Le vrai visage de Belleville

Par Roxana Azimi · Le Journal des Arts

Le 20 janvier 2010 - 732 mots

Le quartier de Belleville, à Paris, s’impose comme le terreau de nouvelles jeunes galeries radicales

PARIS - Pour beaucoup de Parisiens, Belleville se résume à un quartier populaire, doté d’un grand pourcentage de logements sociaux. Les étrangers, eux, le voient comme l’équivalent de Brooklyn ou du Lower East Side à New York, ou encore de l’East End londonien. Ces derniers ont bien senti la fibre artistique d’un périmètre où résident de nombreux critiques d’art et curateurs, et où se sont agrégées plusieurs jeunes galeries pointues, attirées par la présence du FRAC Île-de-France/Le Plateau.

L’installation du galeriste Jocelyn Wolff en 2003 et celle de Cosmic (aujourd’hui Bugada & Cargnel) en 2005 ont préparé le terrain pour Castillo/Corrales, Balice Hertling, Gaudel de Stampa, ou encore Suzanne Tarasiève et son Loft19. « Je n’avais pas envie d’ouvrir une galerie dans le contexte très marqué du quartier du Marais. C’est bien qu’une galerie naissante participe à l’évolution d’un quartier, indique Denis Gaudel, directeur de Gaudel de Stampa. Les collectionneurs pointus, qui s’intéressent à des formes d’art radicales, se préoccupent aussi des questions d’urbanisme, d’évolution de la ville. »

Impératifs économiques
Plus que la mixité sociale ou ethnique, ce sont bien souvent les impératifs économiques qui ont amené les jeunes structures à choisir Belleville. La plupart d’entre elles n’ont pas eu à payer de reprise de bail ou de pas-de-porte. Depuis novembre dernier, deux jeunes galeries, Marcelle Alix et Crèvecœur, ont pris place dans des boutiques jumelles rue Jouye-Rouve. Toutes deux profitent de l’effet de vase communicant avec leurs confrères précédemment établis. Bien qu’elle existe depuis un an et demi, Crèvecœur jouit d’une visibilité dont elle ne bénéficiait pas dans son ancienne localisation à Oberkampf. « Je sors du no man’s land, confie son directeur Axel Dibie. Mon espace est plus petit, mais il s’agit d’un développement. »

En 2005, le déménagement de la galerie Cosmic, d’un hôtel particulier dans le Marais pour un très bel espace à Belleville, lui avait permis de gagner une vraie réputation auprès des collectionneurs. « Selon le contexte, la même exposition peut paraître plus bourgeoise ou beaucoup plus radicale », confie Frédéric Bugada, codirecteur de la galerie. Pour Daniele Balice, cofondateur de la galerie Balice Hertling, l’absence de pression économique permet de monter des événements où les questions artistiques priment sur les commerciales. « J’ai senti une réponse immédiate des artistes qui se sentent plus libres de s’exprimer », observe-t-il. Si chaque galerie cultive sa propre identité, toutes affichent un point commun : l’ancrage international de leurs artistes et une capacité à développer des réseaux à l’étranger.

☆ ☆ ☆ ☆ ☆

Consigne à suivre – Pouvez-vous recopier mot pour mot le passage de l'article sur Belleville qui commence par « Le 20 janvier » et se poursuit jusqu'à « FRAC Île-de-France/Le Plateau. » ?

Données recueillies –
☆ ☆ ☆ ☆ ☆

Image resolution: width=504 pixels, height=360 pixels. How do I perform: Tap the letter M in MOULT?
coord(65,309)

☆ ☆ ☆ ☆ ☆

Réponse –
Le 20 janvier 2010 - 732 mots

Le quartier de Belleville, à Paris, s’impose comme le terreau de nouvelles jeunes galeries radicales

PARIS - Pour beaucoup de Parisiens, Belleville se résume à un quartier populaire, doté d’un grand pourcentage de logements sociaux. Les étrangers, eux, le voient comme l’équivalent de Brooklyn ou du Lower East Side à New York, ou encore de l’East End londonien. Ces derniers ont bien senti la fibre artistique d’un périmètre où résident de nombreux critiques d’art et curateurs, et où se sont agrégées plusieurs jeunes galeries pointues, attirées par la présence du FRAC Île-de-France/Le Plateau.